▸ **Brief**: Find the lines of the records in which the word "using" appears and report how many there are, as a number alone.

*** Entries shown ***

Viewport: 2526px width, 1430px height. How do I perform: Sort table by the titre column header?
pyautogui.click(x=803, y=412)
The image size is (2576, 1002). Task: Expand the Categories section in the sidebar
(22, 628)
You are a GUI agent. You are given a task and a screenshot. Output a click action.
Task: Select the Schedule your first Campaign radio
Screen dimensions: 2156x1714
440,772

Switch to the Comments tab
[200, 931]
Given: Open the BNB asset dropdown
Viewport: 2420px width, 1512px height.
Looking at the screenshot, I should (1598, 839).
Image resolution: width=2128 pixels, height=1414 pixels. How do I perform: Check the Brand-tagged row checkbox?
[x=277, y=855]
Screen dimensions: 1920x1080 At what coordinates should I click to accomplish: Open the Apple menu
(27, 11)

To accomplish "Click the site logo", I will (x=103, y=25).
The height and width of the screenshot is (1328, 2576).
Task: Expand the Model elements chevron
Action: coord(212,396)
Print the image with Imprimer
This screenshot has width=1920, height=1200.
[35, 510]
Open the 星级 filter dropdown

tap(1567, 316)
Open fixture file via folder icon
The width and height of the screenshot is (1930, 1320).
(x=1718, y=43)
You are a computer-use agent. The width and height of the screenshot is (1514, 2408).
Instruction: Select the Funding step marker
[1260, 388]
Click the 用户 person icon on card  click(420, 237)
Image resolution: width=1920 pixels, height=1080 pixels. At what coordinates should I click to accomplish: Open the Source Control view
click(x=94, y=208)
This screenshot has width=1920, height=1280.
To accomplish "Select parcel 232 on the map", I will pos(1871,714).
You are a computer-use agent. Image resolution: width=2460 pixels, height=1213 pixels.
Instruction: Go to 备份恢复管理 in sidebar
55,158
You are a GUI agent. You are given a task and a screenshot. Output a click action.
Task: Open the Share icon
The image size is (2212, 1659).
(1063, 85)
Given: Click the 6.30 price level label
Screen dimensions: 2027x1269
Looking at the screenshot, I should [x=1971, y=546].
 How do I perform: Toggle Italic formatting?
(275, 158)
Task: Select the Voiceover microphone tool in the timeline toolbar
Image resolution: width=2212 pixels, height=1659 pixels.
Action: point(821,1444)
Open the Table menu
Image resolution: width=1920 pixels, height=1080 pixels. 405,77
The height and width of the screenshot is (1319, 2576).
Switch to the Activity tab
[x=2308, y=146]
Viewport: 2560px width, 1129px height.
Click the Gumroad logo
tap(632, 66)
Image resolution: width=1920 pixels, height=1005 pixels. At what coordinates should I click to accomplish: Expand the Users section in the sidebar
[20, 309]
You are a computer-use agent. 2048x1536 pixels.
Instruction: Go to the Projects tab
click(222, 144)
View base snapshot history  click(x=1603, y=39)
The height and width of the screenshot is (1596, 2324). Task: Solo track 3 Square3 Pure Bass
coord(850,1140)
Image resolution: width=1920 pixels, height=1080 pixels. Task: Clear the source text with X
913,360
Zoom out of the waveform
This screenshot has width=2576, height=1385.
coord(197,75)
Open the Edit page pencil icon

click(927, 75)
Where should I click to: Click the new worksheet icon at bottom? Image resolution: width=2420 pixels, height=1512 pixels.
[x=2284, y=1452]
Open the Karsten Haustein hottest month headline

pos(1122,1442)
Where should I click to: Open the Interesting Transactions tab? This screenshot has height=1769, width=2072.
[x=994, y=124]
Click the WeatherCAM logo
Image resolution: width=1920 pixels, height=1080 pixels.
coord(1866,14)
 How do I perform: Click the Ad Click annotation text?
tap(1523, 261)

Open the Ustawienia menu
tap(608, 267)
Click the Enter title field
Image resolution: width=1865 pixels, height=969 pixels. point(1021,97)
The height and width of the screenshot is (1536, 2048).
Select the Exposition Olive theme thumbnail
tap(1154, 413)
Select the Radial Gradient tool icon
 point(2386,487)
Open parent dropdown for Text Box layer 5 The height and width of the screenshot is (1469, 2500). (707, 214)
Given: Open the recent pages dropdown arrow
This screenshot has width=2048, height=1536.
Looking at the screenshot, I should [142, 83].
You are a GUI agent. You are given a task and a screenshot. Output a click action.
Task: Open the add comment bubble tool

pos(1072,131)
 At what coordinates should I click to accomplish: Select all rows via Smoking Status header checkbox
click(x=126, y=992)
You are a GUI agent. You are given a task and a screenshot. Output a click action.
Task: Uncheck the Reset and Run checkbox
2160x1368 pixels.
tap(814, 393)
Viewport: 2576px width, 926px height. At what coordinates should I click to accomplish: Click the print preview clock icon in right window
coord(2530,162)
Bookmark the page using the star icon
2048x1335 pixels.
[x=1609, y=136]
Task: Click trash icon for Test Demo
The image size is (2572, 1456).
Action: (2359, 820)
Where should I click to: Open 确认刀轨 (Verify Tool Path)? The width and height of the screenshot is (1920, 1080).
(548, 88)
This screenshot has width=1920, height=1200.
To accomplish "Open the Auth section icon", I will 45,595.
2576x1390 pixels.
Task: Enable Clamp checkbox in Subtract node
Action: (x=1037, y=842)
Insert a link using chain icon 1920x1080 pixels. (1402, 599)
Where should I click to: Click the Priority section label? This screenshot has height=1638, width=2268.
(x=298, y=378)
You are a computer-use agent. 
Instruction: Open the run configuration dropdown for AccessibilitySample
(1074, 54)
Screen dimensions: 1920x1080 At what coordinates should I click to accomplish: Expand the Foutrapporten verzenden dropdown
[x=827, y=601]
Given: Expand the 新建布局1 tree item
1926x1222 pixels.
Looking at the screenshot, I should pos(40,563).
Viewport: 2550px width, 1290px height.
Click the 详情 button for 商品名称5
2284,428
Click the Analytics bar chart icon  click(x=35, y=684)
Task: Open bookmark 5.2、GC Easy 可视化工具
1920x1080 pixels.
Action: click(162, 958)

*** End of Entries shown ***

▸ **Answer box**: 2